Records supplied:

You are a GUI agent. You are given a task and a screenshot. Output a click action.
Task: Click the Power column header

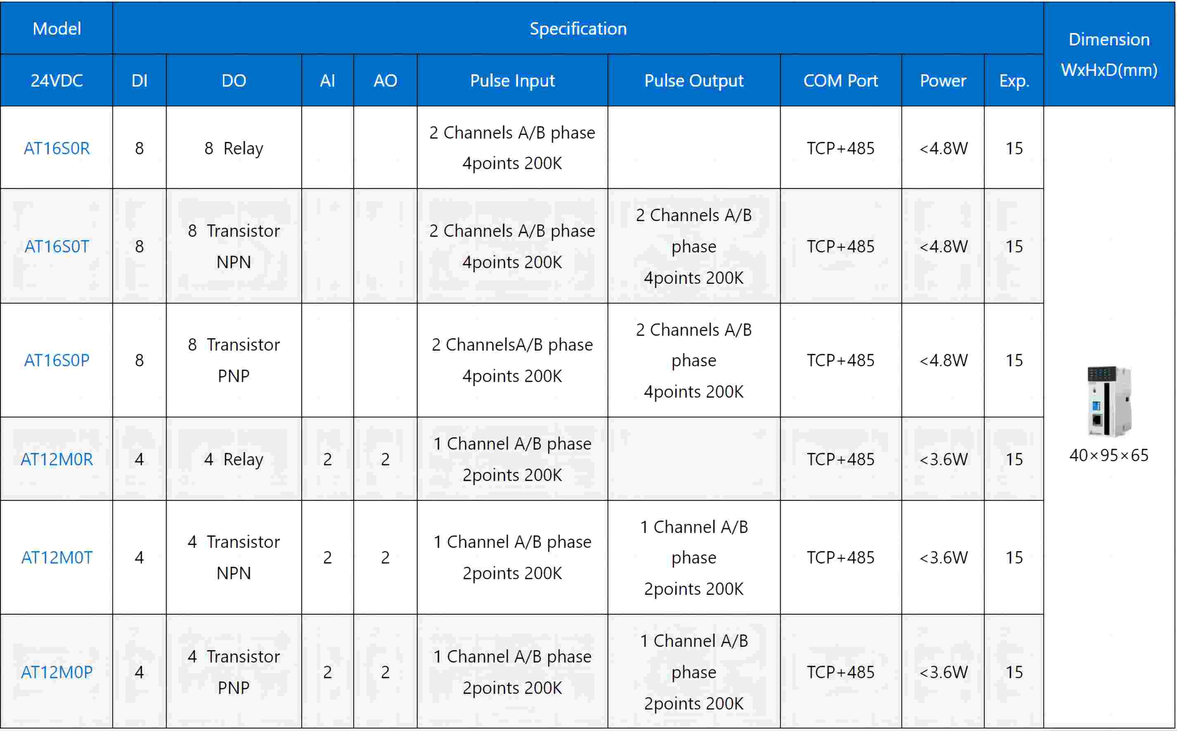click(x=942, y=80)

--

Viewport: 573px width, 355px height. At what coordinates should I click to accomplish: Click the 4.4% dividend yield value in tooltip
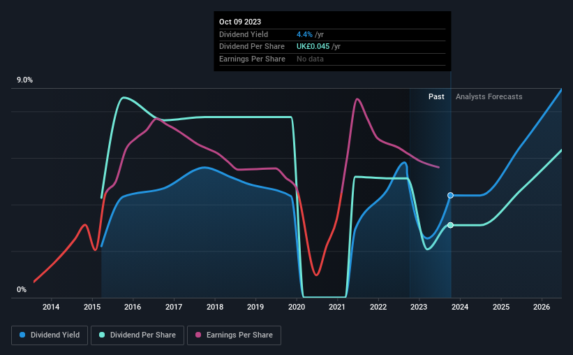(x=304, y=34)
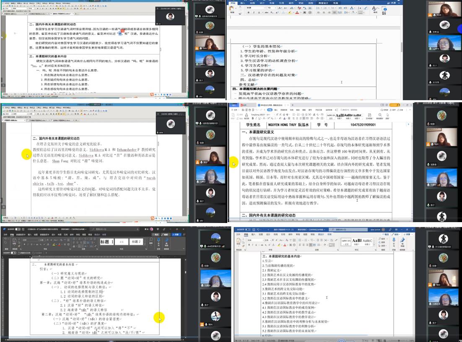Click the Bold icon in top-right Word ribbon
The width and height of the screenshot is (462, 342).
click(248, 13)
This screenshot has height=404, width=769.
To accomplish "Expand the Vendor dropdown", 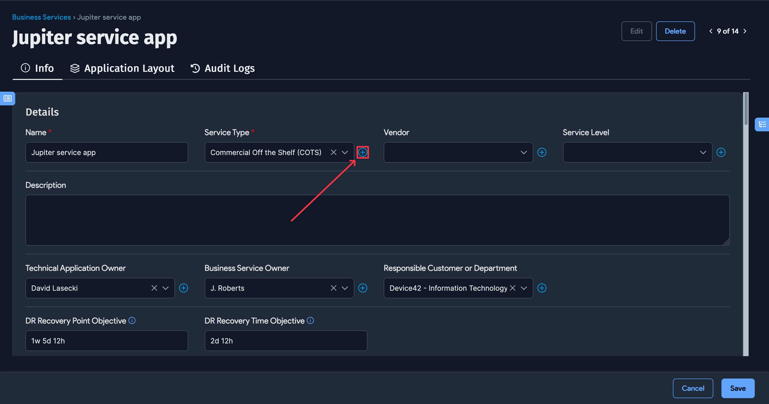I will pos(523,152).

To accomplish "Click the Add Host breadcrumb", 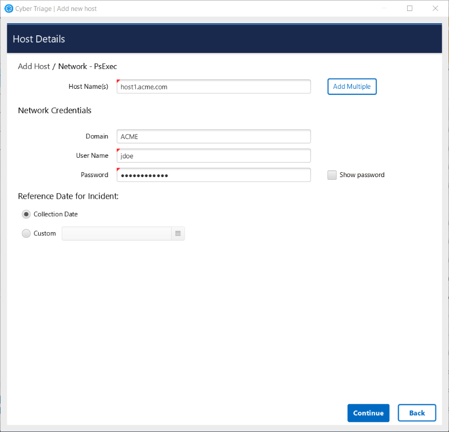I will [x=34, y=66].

What this task involves: Convert the stretch of the material from the line containing "You are a GUI" through the line containing "click(x=942, y=80)" into a Markdown table with the columns Row and Text, one numbered row per line. Skip blank lines and leave the pictures out of the table.

Solved problem:
| Row | Text |
|---|---|
| 1 | You are a GUI agent. You are given a task and a screenshot. Output a click action. |
| 2 | Task: Click the Power column header |
| 3 | click(x=942, y=80) |